ファストフードのうたい文句のような散髪屋がこのところあちこちに出来ています。“シャンプー・カット、1000円”なんてところもあり、このところ私はその手の散髪で済ませています。
 以前だとだいたい1時間ぐらいでカットからシャンプー、髭剃りまでして、お値段3000円前後というのが相場でした。お喋りしたり情報(噂話)を仕入れたりする町内の社交場、といった風情がある散髪屋も数多かったのでは思います。私もそんな“床屋”に長くお世話になっていたのですが、店主の高齢化で閉店となってしまったのを機会に、例の“速い、安い”に切り替えたのです。若いおねーさんをたくさん揃えた“バーバーショップ”もあったのですが、下心を見透かされているのと料金でスルーしました。
 しかし、考えてみると安い料金を設定するには数多くの頭を刈らなければならない訳で、働く人にとっては労働荷重となるし、きっと賃金もぎりぎり値切られているはずと思うのです。すでに半年ばかりそのような散髪店にご厄介となっていますが、毎回店員が変わっていて、きっとチェーン店だからあちこちの店を回るからとも考えられますが、入れ替わりも激しいのではないかと思ったりしています。店員は年齢も若く、短時間で終わるので余計なおしゃべりが無いのは良いのですが、“床屋”というイメージとはかけ離れた散髪店であることは確かです。
 この国は働く人を大切にしなくなったと、大分前から思うようになっているのですが、パートや派遣といった非正規雇用労働市場を席巻するようになり、それにつれて貧困が社会問題化している現在の状況は、この国の“売り”であった安全、安心、安定の“三安”を根底から覆すことになると危惧しています。
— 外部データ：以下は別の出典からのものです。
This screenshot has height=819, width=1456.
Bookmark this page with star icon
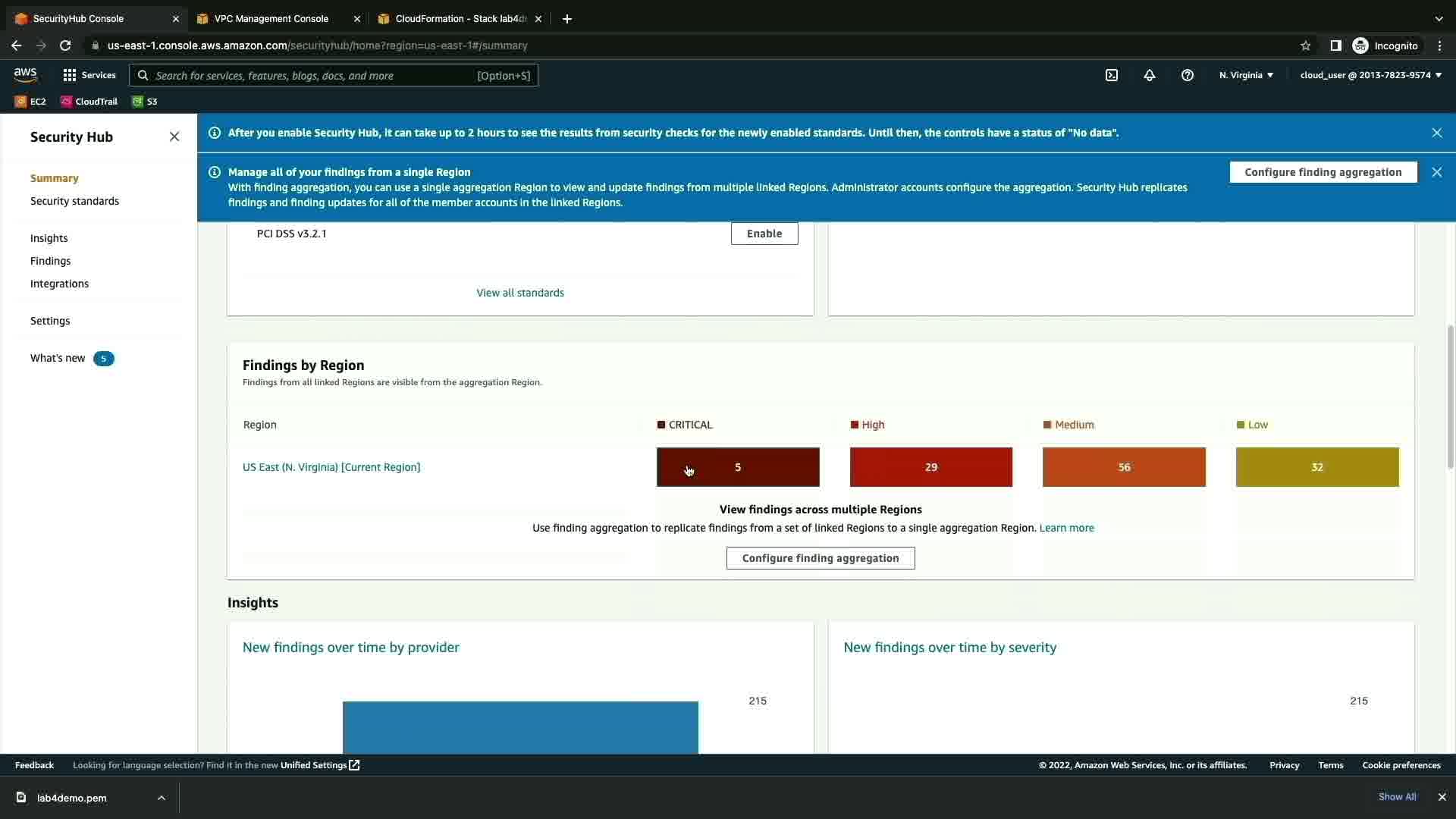click(1305, 46)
“三安”だけでなく労働の質の低下も当然進んでいるはずで、勤勉と技術も危機に瀕している思わざるを得ません。
 労働は正当に評価されてしかるべきであり、労働の果実たる製品はそれにふさわしい価格となることが好ましいと思います。何でも安けりゃあいいってもんでもないでしょう・・と、1000円の散髪料金を払いながら考えたのでした。